TASK MATERIAL Block Start
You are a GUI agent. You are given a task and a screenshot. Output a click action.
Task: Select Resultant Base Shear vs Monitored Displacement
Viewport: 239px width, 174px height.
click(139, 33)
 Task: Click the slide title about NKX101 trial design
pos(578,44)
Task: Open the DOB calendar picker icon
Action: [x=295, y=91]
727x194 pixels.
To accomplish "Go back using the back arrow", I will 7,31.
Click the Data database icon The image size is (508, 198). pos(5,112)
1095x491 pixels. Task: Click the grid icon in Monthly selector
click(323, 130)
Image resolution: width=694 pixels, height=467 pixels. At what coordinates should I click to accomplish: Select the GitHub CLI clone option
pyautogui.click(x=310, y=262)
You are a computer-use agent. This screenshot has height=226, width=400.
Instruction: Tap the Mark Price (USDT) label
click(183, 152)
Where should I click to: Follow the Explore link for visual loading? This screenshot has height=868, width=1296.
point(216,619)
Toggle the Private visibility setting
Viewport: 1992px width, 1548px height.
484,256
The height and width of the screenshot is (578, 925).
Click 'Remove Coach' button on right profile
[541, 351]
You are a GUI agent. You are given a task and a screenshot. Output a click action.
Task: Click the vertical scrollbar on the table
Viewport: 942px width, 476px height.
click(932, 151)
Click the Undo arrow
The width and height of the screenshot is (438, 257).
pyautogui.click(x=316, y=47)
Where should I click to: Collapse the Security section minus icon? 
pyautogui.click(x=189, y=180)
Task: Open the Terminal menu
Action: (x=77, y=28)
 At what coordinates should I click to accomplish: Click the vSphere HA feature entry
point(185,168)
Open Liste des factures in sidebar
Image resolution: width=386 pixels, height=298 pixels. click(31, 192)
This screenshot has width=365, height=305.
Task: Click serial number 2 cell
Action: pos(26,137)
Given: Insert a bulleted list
TASK MATERIAL Block End
**REQUIRED ACTION**.
Tally up the lines in the records that contain the word "arrow" and give only the total.

**OUTPUT BELOW**.
2